Lydia T. Black (; December 16, 1925 – March 12, 2007) was an American anthropologist. 
She won an American Book Award for Russians in Tlingit America: The Battles of Sitka, 1802 And 1804.

Life
She grew up in Kyiv. Her father was executed in 1933, and her mother died of tuberculosis in 1941. During World War II, she was sent to a German forced labor camp. After the war, in Munich, she was a janitor.
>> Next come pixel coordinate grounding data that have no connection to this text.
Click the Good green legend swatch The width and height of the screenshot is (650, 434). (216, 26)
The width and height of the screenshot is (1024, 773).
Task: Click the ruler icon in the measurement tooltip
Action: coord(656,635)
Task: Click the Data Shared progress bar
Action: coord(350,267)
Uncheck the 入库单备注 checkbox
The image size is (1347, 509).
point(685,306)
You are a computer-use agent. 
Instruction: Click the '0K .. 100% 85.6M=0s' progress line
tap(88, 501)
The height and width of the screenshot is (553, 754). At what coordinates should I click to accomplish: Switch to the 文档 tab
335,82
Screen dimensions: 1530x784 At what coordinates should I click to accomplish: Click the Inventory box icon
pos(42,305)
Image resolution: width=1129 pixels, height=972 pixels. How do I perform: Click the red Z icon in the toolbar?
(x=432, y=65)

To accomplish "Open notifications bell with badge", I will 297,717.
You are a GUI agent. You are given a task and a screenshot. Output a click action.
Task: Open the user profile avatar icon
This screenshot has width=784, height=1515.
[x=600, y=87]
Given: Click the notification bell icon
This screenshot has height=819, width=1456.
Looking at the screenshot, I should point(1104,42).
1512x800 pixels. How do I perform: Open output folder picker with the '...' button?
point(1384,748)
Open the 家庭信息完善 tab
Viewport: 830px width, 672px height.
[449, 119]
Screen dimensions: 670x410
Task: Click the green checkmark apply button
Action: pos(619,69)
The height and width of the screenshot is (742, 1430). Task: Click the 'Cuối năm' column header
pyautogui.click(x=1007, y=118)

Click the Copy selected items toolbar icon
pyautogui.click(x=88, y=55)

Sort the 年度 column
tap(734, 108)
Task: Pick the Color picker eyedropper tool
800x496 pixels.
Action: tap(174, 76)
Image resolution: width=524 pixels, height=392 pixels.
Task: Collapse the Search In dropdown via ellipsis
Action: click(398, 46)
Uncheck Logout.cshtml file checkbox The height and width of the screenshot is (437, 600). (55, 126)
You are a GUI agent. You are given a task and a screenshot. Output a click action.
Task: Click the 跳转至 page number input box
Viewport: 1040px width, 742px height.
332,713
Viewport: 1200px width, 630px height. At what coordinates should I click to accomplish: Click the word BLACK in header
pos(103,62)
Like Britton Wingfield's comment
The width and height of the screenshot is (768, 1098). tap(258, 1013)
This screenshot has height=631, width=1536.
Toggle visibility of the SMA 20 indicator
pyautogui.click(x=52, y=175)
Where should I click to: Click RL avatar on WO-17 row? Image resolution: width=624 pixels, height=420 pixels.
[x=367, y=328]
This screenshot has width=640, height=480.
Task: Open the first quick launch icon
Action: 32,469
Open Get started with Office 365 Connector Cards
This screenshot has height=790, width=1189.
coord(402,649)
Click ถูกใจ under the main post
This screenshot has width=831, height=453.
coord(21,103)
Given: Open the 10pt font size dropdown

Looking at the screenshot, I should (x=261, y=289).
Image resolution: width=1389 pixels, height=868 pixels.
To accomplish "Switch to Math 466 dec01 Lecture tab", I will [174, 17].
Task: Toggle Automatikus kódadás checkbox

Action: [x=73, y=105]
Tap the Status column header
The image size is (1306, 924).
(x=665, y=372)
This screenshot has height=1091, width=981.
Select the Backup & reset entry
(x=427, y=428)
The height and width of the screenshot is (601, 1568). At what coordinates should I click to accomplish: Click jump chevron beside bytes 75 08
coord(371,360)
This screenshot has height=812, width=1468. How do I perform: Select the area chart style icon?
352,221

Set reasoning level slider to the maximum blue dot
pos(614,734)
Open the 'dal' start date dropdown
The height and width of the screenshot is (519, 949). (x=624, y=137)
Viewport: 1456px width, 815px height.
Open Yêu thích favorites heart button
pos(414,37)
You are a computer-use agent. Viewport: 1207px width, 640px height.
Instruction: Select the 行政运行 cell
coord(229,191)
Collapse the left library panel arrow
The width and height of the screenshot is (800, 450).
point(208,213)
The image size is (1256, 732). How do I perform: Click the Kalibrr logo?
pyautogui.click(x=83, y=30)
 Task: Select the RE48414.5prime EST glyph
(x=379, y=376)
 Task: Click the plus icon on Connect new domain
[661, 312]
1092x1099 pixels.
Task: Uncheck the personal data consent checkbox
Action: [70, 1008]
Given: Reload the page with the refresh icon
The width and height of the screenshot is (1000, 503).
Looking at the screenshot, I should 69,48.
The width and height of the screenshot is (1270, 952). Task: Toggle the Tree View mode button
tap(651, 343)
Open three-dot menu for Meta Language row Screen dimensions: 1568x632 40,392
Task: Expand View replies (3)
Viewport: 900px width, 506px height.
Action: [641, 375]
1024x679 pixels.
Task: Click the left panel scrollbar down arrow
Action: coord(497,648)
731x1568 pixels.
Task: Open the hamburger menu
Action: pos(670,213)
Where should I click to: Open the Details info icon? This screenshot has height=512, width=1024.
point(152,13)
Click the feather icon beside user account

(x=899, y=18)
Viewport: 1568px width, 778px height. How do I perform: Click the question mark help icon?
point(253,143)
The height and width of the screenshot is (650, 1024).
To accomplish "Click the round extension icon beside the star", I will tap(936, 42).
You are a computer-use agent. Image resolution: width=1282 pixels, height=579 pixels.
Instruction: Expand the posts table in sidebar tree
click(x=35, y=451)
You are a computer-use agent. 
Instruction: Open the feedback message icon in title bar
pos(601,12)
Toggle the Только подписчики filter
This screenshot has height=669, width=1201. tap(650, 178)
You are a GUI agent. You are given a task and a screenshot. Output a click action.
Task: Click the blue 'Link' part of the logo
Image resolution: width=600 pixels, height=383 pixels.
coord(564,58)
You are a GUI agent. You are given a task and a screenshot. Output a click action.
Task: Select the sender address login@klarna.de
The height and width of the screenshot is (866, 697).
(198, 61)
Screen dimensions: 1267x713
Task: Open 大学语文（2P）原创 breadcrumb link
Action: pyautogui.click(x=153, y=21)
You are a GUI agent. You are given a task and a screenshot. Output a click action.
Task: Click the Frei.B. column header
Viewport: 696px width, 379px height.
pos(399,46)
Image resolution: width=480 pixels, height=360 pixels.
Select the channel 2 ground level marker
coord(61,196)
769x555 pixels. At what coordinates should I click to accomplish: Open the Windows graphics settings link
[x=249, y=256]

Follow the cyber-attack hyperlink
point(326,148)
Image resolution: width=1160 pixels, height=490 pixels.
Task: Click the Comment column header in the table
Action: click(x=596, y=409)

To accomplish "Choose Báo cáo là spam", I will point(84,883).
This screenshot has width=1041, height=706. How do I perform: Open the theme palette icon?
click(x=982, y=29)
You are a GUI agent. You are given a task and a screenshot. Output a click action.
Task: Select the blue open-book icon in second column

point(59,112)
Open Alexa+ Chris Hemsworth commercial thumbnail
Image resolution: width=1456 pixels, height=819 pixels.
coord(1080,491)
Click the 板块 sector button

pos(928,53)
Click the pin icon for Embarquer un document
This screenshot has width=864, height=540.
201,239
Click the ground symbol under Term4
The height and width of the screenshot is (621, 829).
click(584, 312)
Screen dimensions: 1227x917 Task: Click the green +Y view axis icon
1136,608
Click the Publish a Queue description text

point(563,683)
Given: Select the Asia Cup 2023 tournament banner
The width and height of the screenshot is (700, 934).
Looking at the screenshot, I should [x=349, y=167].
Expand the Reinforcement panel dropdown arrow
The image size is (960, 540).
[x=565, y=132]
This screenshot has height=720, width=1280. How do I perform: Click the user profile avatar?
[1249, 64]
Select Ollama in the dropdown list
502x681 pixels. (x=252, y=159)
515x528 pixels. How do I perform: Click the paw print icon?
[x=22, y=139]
She was enlisted by the Americans as a translator, at the United Nations Relief and Rehabilitation Administration displaced children's camp, since she could speak six languages. 
She married Igor Black, and immigrated in 1950.

She graduated from Brandeis University with a B.A., and M.A. in 1971, and University of Massachusetts Amherst with a Ph.D. in 1973. 
She taught at Providence College beginning in 1973. She taught at the University of Alaska Fairbanks from 1984 to 1998. She worked translating and cataloging the Russian archives of Saint Herman's Orthodox Theological Seminary, earning the Cross of St. Herman.
In April 2001, she, along with fellow anthropologist and historian and close colleague Richard Pierce, historians Barbara Sweetland Smith, John Middleton-Tidwell, and Viktor Petrov (posthumous), was decorated by the Russian Federation with the Order of Friendship Medal, which they received at the Russian consulate in San Francisco.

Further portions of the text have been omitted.